Kubernetes Best Practices - Part 4 - Setting Resource Requests and Limits in Kubernetes

When a pod is scheduled by Kubernetes, it's important the containers have enough resources to actually run. If you schedule a large app on a node with limited resources, it's possible the node runs out of memory or CPU and things just stop working.

Let's take a look at how you can solve these problems using resource requests and limits.

Requests and limits are the mechanisms, Kubernetes uses to control resources such as CPU and memory.

Requests are what the container is guaranteed to get. If a container requests a resource, Kubernetes will only schedule it on a node they can give it that resource.
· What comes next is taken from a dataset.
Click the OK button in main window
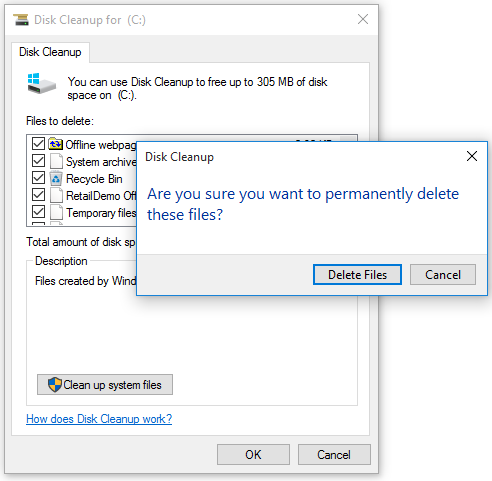point(253,454)

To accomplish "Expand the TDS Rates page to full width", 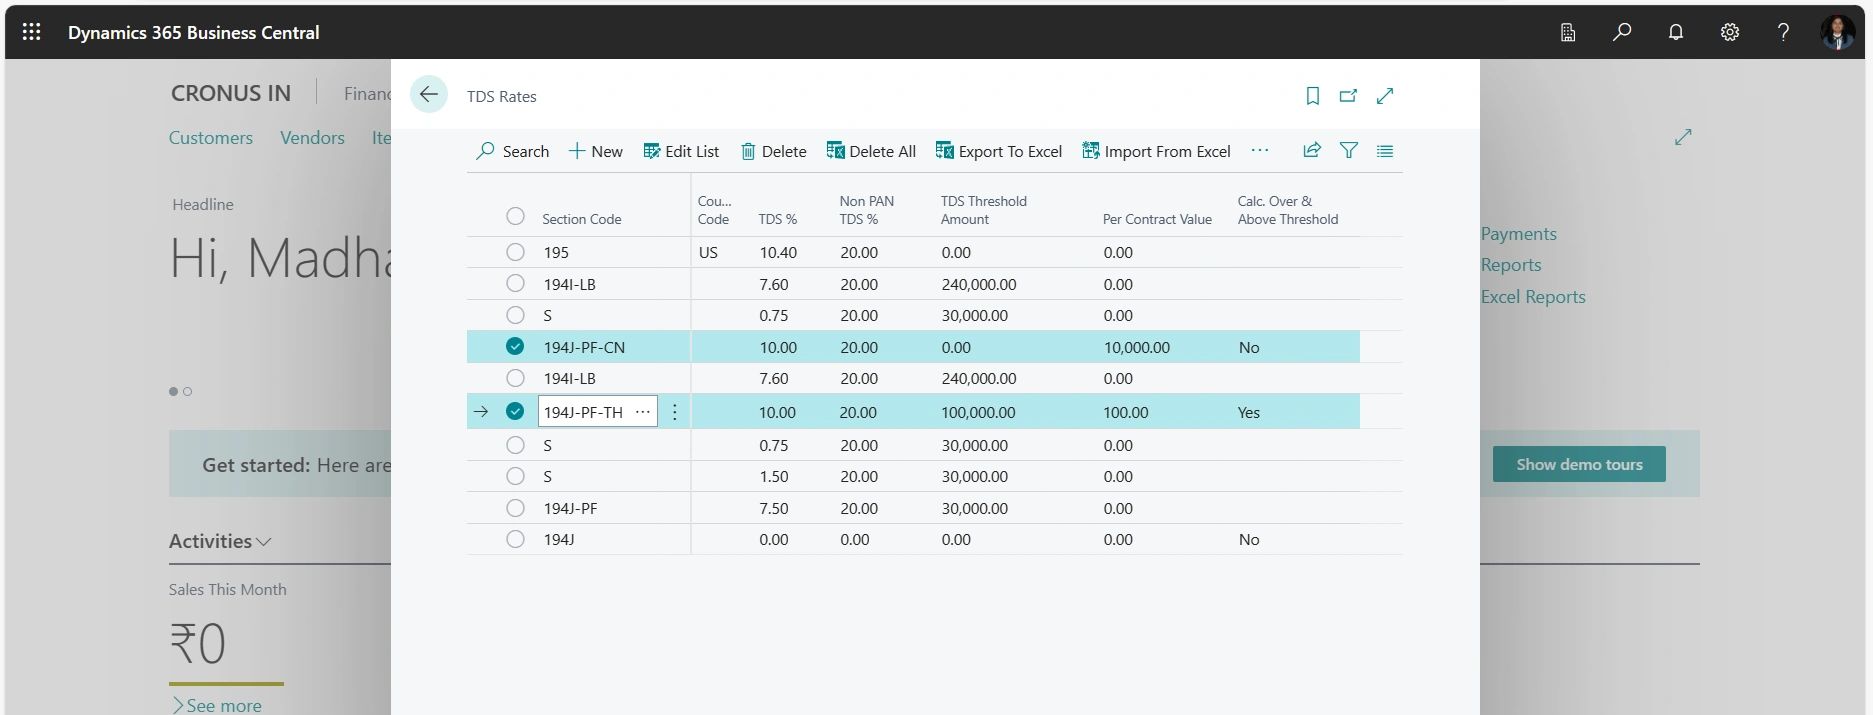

Limits, on the other hand, make sure a container never goes above a value. The container is only allowed to go up to limit and then its restricted.

Let's see how these work.

Resource types

There are two types of resources CPU and memory.

A resource type has a base unit. CPU represents compute processing and is specified in units of Kubernetes CPUs. Memory is specified in units of bytes. For Linux workloads, you can specify huge page resources. Huge pages are a Linux-specific feature where the node kernel allocates blocks of memory that are much larger than the default page size.

The Kubernetes scheduler uses these to figure out where to run your pods.

Container resources example

A typical spec for pod and resources might look something like this.

 - name: container1
   image: busybox
       memory: "32Mi"
       cpu: "200m"
       memory: "64Mi"
       cpu: "250m"

Each container in the pod can set its own requests and limits, and these are all additive. CPU resources are defined in millicores. If your container needs two full cores to run, you'd put the value 2000m.  If your container only needs 1/4 of a core, you would put a value of 250m.

One thing to keep in mind is that if you put a value in that's larger than the core count of your biggest node, then your pod will never be scheduled.

Let's say you have a pod that needs four cores, but your Kubernetes cluster is just comprised of two core VMs. In this case, your pod will never be scheduled.

So unless your app is specifically designed to take advantage of multiple cores things like scientific computing, and some databases, it's usually a best practice to keep the CPU request at one or below, and then run more replicas to scale it out. This gives the system more flexibility and more reliability.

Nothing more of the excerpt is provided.